00:05But in 2023, after four years of red tape,
00:08villages in the Yangyongo community secured official rights to 11,000 hectares in Toposho province,
00:15land they can now protect themselves even as conflict grips the wider region.
00:23The conflict didn't have much scope before.
00:25It became more serious and more widely known when a company called Cap Congo came to buy the forest.
00:31Which means that now, if we go back, we will have nowhere to farm.
00:35We have the impression that it is this company that used the local people to kill each other
00:40while they themselves profit from the forest.
00:47While the DRC officially recognizes indigenous communities' rights to their ancestral lands,
00:53corruption and backroom land deals often leave those rights powerless
00:57when new concessions are handed out.
01:04Concession holders were coming from all sides to invade our forest and seize it by force.
01:10Those who have people outside will come at any time to threaten our forest.
01:15And the second thing is the conflict we recently experienced here,
01:19the Mboli-Langola conflict.
01:23It was a conflict that very nearly tore our community apart.
01:31Since 2014, the so-called community forestry in the DRC
01:35lets villages claim up to 50,000 hectares if they protect it sustainably.
01:42The code stipulates that the community is responsible for a portion of land.

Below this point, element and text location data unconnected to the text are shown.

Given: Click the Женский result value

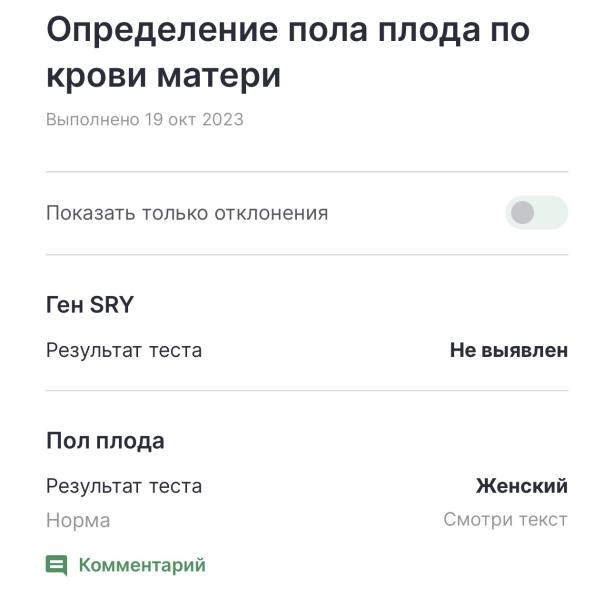Looking at the screenshot, I should coord(522,486).
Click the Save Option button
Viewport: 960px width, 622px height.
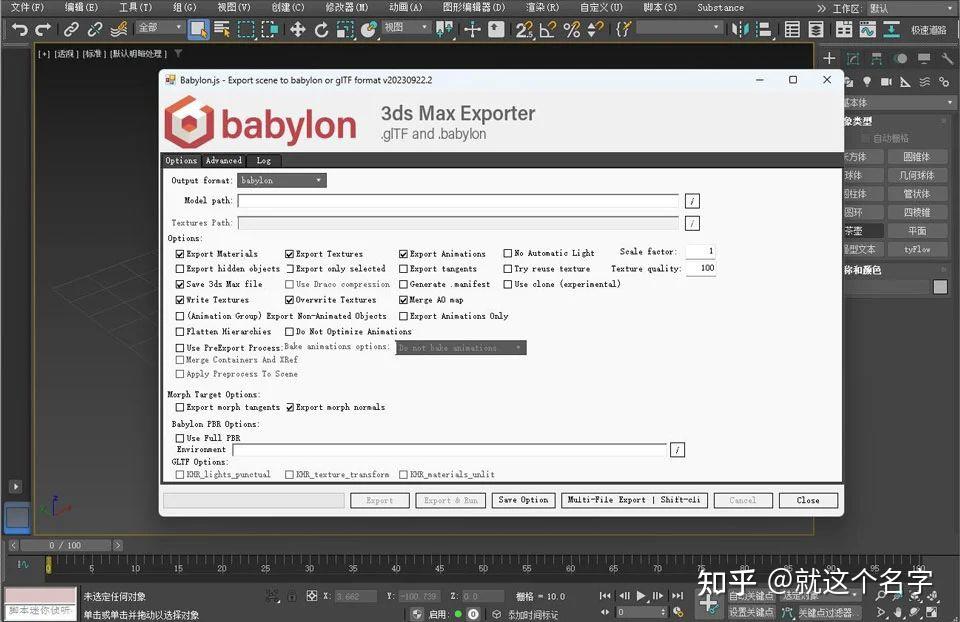523,500
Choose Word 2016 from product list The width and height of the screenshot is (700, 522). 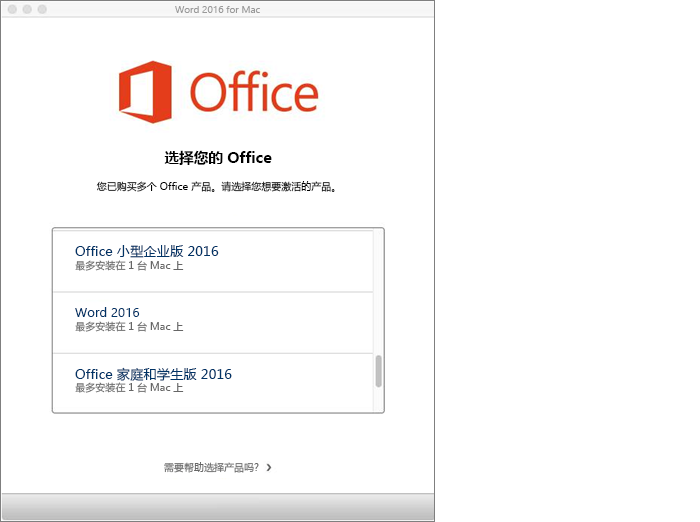tap(107, 313)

01:46The Congolese state found that its approach was not working well,
01:50meaning that the approach based on specifications,
01:53customary rights, and so on.
01:56With both industrial and small-scale logging operators dealing in timber,
02:00it was not working.
02:02And the state decided to grant the community
02:04indefinite management of the forest.
02:12Creating the community forest took years of negotiations
02:15as villages and local landowners
02:18worked to hammer out and fix exact boundaries of their concessions.